W kolejnym numerze 25/2019 odnajdujemy autorski wykład o wilku Pani Anny Maruszeczko. „Nie patrzmy wilkiem na wilka” to jeszcze jedna odsłona ekologistycznego spojrzenia na naturę. Wykorzystując zlepek słów i skojarzenia z ludowymi przysłowiami oraz powiedzeniami przedstawia nam swój stosunek do zwierzęcia. Nie analizuje jego natury, etologi, lecz odnosi się do zwierzęcia przez pryzmat ludzkch „uprzedzeń”. I tu określenie infantylizm przyrodniczy to łagodne nazwanie przekazu o wilku Pani Anny Maruszeczko.
Wilk zna granice możliwości swojego działania doskonale. Nie jest głupi i wie na co może sobie pozwolić w stosunku do człowieka. Może tyle, na ile ma przyzwolenie od człowieka, przyzwolenie od ludzkiej legislacji. Legislacji aspołecznej, nie konsultowanej z ludźmi, z poszkodowanymi, narzuconej przez nie mających praktycznego związku z naturą. Narzuconych przez wielkomiejski i ogłupiały ideologią miejski tumult ekologistycznego obskurantyzmu.

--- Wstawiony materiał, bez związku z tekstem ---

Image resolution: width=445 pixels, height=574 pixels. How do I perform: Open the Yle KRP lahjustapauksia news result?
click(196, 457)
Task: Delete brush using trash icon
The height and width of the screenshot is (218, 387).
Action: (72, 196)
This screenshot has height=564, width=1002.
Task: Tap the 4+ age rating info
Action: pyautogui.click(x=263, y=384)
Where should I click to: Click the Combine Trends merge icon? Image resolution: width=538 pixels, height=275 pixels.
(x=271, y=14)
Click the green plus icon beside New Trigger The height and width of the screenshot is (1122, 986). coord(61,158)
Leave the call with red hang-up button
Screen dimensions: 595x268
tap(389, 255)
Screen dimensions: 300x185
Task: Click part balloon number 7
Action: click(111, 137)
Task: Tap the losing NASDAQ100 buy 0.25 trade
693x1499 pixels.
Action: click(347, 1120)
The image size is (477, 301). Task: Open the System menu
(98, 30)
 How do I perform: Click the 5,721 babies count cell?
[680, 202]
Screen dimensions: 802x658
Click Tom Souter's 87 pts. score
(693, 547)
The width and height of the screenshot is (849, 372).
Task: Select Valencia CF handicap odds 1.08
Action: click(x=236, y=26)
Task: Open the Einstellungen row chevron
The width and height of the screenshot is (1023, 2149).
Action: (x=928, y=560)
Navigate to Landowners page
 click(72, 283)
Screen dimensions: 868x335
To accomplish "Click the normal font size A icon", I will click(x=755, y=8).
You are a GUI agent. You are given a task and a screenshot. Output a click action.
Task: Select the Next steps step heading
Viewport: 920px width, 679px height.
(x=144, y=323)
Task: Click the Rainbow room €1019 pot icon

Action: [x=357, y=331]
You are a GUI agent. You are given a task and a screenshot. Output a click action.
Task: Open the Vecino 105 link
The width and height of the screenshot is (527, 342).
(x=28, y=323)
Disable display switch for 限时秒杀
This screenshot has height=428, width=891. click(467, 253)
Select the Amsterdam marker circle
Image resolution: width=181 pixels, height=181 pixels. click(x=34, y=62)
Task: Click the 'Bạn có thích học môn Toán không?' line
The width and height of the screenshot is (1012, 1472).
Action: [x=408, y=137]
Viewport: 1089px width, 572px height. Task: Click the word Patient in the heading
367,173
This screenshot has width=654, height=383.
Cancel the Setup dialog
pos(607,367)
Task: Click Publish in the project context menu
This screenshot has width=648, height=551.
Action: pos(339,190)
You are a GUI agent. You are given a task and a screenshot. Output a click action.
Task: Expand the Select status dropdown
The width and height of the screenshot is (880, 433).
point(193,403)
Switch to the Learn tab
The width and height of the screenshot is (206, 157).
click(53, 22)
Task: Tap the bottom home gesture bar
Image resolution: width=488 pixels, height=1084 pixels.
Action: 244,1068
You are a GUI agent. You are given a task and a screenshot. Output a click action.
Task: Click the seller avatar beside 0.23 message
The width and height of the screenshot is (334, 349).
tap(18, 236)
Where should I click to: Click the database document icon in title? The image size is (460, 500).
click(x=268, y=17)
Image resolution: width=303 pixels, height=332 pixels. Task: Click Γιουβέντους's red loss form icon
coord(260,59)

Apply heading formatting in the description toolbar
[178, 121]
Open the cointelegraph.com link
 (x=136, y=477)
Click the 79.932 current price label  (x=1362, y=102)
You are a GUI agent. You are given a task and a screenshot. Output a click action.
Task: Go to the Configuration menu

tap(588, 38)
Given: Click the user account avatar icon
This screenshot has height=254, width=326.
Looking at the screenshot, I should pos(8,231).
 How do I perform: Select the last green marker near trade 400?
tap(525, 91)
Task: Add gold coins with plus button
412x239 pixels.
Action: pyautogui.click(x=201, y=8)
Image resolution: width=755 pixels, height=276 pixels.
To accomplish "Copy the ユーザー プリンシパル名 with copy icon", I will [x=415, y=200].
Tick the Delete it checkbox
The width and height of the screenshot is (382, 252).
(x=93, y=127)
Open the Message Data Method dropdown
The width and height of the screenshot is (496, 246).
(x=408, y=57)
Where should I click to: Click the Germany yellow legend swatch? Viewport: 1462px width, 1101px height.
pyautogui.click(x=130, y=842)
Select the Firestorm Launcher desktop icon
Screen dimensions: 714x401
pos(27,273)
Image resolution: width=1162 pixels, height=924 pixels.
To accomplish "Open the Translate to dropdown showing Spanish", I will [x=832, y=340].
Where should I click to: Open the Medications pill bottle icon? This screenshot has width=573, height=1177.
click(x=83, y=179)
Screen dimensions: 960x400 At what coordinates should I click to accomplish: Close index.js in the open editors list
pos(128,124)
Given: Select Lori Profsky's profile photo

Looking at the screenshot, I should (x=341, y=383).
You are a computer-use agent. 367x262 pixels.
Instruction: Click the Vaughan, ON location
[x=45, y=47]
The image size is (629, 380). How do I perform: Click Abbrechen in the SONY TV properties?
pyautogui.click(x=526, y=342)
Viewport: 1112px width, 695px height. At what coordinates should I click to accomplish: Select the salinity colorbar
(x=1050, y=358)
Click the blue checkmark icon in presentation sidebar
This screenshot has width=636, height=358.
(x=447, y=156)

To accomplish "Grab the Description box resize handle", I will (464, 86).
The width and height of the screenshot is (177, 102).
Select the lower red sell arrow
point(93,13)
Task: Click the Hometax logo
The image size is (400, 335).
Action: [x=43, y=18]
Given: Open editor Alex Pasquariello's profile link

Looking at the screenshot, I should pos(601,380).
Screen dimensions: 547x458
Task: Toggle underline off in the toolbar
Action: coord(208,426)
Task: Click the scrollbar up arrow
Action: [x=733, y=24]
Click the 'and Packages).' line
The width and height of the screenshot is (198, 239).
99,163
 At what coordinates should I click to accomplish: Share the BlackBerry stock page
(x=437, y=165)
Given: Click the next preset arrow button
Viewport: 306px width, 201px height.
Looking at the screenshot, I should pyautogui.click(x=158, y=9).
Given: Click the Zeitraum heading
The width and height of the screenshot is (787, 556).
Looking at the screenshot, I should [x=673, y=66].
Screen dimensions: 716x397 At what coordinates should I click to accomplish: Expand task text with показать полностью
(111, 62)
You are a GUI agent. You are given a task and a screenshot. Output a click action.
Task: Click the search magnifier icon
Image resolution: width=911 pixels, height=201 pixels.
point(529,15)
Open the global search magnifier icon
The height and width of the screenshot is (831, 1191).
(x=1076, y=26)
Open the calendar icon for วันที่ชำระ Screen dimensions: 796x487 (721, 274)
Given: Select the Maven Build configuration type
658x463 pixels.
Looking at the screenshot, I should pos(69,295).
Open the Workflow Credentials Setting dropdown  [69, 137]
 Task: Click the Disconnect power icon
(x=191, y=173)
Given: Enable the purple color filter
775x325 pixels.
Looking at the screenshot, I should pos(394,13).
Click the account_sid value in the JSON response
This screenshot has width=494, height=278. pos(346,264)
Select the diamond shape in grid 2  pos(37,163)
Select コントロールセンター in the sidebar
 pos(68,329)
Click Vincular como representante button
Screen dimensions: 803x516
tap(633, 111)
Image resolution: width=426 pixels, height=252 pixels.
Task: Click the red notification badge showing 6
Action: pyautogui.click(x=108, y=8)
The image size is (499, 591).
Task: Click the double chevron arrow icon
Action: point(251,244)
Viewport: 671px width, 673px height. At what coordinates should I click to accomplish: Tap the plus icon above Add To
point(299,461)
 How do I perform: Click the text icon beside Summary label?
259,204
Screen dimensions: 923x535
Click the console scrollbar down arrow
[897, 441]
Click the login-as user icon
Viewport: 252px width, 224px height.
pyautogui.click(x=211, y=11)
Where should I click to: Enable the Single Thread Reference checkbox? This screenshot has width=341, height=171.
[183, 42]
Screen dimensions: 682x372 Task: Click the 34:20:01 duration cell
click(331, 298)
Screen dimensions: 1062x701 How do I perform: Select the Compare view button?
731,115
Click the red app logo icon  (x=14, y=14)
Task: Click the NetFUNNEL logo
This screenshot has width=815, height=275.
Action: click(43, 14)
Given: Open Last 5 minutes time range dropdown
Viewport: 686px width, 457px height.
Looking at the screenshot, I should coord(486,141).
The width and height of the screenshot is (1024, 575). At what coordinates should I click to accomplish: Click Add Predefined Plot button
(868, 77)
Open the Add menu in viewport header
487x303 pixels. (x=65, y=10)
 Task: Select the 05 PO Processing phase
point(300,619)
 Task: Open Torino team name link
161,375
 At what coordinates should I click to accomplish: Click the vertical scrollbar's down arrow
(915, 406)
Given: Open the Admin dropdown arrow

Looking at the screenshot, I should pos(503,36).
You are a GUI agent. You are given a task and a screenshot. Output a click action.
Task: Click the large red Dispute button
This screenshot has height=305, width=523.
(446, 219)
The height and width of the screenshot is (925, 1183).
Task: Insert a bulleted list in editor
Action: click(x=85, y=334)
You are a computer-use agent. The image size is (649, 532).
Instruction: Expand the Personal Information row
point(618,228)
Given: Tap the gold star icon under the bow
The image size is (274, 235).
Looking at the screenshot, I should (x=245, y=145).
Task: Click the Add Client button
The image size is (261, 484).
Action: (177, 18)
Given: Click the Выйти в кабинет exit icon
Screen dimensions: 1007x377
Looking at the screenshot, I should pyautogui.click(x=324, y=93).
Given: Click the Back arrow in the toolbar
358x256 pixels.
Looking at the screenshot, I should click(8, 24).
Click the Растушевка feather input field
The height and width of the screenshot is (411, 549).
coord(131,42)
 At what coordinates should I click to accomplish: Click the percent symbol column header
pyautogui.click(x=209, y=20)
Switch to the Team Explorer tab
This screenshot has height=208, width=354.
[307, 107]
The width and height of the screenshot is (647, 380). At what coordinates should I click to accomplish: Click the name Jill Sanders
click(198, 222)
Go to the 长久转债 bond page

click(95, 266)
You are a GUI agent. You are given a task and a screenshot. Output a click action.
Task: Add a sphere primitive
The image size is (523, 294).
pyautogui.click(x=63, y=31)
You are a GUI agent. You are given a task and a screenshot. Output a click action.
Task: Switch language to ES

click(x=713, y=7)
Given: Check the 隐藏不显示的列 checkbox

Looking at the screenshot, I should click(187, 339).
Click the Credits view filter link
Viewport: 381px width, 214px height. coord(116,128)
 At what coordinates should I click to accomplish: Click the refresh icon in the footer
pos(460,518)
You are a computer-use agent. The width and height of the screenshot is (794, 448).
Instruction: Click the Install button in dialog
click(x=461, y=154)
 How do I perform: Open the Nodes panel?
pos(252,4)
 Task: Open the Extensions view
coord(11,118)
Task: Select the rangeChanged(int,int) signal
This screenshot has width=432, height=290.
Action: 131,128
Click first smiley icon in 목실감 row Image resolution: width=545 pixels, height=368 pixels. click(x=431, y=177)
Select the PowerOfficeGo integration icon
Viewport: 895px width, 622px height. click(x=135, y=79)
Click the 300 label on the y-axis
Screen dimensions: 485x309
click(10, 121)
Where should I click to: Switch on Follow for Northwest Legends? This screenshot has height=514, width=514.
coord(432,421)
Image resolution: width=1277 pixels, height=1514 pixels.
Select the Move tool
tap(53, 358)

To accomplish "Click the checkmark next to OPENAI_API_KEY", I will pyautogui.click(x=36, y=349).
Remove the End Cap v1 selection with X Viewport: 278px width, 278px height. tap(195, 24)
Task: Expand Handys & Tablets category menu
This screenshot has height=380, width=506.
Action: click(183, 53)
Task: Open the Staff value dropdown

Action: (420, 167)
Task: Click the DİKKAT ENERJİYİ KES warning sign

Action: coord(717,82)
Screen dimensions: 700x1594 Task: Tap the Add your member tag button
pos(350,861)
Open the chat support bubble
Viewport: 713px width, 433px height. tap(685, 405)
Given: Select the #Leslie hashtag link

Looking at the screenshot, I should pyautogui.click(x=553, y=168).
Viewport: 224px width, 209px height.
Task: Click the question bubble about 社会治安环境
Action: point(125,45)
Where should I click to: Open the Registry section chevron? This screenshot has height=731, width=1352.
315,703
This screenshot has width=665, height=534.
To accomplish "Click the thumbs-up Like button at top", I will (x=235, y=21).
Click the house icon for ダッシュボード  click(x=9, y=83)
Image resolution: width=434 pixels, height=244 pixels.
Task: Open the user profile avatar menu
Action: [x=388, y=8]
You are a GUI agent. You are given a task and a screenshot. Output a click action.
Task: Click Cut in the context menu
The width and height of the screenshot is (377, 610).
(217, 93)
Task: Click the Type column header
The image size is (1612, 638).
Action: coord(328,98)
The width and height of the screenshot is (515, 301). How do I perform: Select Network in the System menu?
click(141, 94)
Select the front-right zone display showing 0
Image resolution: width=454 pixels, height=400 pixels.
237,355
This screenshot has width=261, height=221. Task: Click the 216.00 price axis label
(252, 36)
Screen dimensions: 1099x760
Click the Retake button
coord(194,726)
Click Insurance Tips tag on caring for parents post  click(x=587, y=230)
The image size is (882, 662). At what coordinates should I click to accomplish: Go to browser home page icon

Traktowanie wilka jak idioty. Jak to może świadczyć o autorce oraz o ludziach, którzy mają podobne spojrzenie? Powielanie tego w nakładzie Krainy Bugu to nie element edukacji, nie element przekazu przyrodniczego. To element indoktrynacji pseudoekologicznej i ideologicznej manipulacji. Dotyczy to regionu, w którym wielu jego mieszkańców wciąz ponosi straty od wilka. Których krzywda, zamiast zrozumienia i ubolewania jest zastępowana arogancką agitką propagandową w kierunku bezwzględnego uwielbienia dla zwierzęcia.
Uratowałem wilka z niewoli. Polowałem też na wilka, a on na mnie.Człowiek jest też wilkiem – czy nie zasługuje na ochronę
A to przecież człowiek był i jest wilkiem. Także dla wilka, gdy zachodzi konieczność i potrzeba.
Ogromne straty gospodarcze i krzywda ludzka dzieją się przy okazji ochrony innego zwierzęcia – bobra. Ten temat dopiero stoi przed redakcją Krainy Bugu. Pewnie niebawem przeczytamy „Lament bobra – czyli o płaczu mordowanego zwierzęcia”.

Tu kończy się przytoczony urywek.